--- Material de entrada ---

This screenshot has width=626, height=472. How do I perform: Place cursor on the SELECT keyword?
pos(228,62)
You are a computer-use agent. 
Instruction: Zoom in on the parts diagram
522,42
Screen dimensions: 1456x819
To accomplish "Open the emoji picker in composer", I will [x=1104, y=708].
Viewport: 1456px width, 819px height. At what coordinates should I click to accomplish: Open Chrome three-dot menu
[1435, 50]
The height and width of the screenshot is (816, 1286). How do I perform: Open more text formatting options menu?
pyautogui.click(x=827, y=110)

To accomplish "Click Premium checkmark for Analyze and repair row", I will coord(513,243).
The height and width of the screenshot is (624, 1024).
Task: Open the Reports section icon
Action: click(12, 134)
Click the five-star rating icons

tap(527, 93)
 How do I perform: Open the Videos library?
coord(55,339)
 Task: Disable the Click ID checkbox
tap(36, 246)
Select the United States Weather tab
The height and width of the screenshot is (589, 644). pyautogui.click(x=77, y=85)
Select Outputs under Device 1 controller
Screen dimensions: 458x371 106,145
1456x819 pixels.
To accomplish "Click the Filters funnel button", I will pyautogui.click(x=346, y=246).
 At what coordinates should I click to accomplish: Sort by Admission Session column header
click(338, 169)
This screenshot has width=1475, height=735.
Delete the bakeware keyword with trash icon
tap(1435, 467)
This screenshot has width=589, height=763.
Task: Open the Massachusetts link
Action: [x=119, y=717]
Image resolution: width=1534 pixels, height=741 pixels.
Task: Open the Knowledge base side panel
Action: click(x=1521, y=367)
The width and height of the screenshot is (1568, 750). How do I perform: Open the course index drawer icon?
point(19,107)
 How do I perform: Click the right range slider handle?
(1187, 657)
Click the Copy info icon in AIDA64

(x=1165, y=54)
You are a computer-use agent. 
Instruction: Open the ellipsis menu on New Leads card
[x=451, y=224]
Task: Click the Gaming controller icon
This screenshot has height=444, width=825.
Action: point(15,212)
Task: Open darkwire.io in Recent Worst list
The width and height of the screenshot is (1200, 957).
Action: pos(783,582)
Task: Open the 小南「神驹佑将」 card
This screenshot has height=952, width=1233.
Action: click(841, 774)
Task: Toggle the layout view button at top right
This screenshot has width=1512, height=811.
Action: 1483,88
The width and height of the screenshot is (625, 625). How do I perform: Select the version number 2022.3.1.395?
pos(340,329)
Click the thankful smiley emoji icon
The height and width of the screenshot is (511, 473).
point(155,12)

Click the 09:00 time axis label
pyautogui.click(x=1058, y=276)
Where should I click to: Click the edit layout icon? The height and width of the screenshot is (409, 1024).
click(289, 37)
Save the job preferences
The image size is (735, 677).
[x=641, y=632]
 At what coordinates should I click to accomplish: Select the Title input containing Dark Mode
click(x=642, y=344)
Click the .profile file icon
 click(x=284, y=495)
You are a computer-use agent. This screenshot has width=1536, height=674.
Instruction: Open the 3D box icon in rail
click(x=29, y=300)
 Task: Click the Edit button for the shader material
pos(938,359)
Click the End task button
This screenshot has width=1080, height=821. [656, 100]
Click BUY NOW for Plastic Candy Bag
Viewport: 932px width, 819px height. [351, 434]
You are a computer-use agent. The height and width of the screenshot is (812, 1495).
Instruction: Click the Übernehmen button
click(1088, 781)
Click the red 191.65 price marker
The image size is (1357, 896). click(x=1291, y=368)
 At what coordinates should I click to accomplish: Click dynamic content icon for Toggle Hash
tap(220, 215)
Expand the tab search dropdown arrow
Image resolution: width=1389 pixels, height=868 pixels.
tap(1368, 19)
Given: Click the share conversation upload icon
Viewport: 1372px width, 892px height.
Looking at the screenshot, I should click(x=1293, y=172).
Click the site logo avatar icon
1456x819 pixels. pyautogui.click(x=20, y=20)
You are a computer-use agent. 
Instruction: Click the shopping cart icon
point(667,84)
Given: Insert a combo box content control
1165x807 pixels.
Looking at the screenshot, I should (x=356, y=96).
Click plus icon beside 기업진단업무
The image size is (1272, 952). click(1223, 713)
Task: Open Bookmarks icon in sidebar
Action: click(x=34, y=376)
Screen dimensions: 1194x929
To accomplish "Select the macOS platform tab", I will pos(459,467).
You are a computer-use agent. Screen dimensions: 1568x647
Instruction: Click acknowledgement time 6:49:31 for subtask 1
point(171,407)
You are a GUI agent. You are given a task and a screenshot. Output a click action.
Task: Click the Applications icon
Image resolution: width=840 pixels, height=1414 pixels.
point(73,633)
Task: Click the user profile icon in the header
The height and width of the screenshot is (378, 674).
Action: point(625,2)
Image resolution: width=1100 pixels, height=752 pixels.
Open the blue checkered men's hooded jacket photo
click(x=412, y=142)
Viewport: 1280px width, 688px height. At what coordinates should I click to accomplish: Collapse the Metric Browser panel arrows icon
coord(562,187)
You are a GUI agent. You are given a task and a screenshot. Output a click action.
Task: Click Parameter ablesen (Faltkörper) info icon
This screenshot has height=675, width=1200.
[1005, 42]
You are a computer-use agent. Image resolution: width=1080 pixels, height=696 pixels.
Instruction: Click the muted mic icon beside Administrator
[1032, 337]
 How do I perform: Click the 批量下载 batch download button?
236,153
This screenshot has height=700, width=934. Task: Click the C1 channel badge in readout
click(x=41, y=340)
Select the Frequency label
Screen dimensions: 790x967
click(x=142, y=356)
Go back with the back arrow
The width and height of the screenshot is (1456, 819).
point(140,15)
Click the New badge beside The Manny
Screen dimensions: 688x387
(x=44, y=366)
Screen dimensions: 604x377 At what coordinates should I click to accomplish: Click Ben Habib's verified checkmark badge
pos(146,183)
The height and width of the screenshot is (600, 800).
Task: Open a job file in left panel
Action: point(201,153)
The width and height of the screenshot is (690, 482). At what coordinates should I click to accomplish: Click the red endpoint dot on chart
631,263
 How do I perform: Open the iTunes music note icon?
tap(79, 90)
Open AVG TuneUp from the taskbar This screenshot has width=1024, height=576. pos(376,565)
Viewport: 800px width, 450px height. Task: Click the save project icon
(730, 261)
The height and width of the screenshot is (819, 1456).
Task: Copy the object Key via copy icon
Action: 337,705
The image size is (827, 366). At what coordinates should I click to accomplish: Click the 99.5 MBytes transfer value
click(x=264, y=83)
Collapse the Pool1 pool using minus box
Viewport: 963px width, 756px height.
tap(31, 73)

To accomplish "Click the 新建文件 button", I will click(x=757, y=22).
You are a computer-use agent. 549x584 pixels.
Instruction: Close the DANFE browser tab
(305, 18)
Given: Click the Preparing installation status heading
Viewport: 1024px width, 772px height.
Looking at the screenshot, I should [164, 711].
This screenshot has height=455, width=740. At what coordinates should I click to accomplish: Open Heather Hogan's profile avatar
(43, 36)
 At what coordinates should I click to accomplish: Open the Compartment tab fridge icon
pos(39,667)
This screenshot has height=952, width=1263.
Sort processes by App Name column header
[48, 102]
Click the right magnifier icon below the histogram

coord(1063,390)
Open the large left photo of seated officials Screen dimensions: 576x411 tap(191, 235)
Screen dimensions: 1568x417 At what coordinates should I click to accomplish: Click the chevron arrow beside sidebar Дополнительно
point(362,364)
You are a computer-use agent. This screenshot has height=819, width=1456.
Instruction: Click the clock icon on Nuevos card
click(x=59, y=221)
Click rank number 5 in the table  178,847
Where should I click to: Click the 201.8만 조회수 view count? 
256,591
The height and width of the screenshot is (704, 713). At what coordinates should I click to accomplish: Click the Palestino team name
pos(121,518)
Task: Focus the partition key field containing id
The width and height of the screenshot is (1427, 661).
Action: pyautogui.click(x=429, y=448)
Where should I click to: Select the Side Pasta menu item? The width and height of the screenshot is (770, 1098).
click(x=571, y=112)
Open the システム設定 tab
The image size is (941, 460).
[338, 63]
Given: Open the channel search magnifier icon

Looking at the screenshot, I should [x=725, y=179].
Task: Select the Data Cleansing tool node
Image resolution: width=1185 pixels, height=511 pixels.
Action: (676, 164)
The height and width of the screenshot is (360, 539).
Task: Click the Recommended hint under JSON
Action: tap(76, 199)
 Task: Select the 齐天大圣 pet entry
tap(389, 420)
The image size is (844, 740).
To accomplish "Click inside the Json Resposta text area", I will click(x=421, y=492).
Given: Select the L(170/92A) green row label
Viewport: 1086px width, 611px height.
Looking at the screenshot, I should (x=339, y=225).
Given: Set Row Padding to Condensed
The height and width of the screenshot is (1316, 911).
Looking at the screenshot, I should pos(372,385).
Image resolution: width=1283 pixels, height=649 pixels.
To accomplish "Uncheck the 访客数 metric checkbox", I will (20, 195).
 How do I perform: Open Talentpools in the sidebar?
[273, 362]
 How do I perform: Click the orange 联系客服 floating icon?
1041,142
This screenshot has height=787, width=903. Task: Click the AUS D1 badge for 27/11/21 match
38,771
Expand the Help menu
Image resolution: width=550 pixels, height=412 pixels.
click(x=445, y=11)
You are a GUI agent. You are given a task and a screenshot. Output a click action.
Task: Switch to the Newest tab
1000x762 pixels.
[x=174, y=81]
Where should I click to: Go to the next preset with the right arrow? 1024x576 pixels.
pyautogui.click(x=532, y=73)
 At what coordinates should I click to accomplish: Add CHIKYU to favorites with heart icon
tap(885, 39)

---

Reproduce sin cambios los registros, empezando en la línea que contiene "will click(x=757, y=22)." y terminando en la que contiene "pos(121,518)", ambas incluidas.

To accomplish "Click the 新建文件 button", I will click(x=757, y=22).
You are a computer-use agent. 549x584 pixels.
Instruction: Close the DANFE browser tab
(305, 18)
Given: Click the Preparing installation status heading
Viewport: 1024px width, 772px height.
Looking at the screenshot, I should [164, 711].
This screenshot has height=455, width=740. At what coordinates should I click to accomplish: Open Heather Hogan's profile avatar
(43, 36)
 At what coordinates should I click to accomplish: Open the Compartment tab fridge icon
pos(39,667)
This screenshot has height=952, width=1263.
Sort processes by App Name column header
[48, 102]
Click the right magnifier icon below the histogram

coord(1063,390)
Open the large left photo of seated officials Screen dimensions: 576x411 tap(191, 235)
Screen dimensions: 1568x417 At what coordinates should I click to accomplish: Click the chevron arrow beside sidebar Дополнительно
point(362,364)
You are a computer-use agent. This screenshot has height=819, width=1456.
Instruction: Click the clock icon on Nuevos card
click(x=59, y=221)
Click rank number 5 in the table  178,847
Where should I click to: Click the 201.8만 조회수 view count? 
256,591
The height and width of the screenshot is (704, 713). At what coordinates should I click to accomplish: Click the Palestino team name
pos(121,518)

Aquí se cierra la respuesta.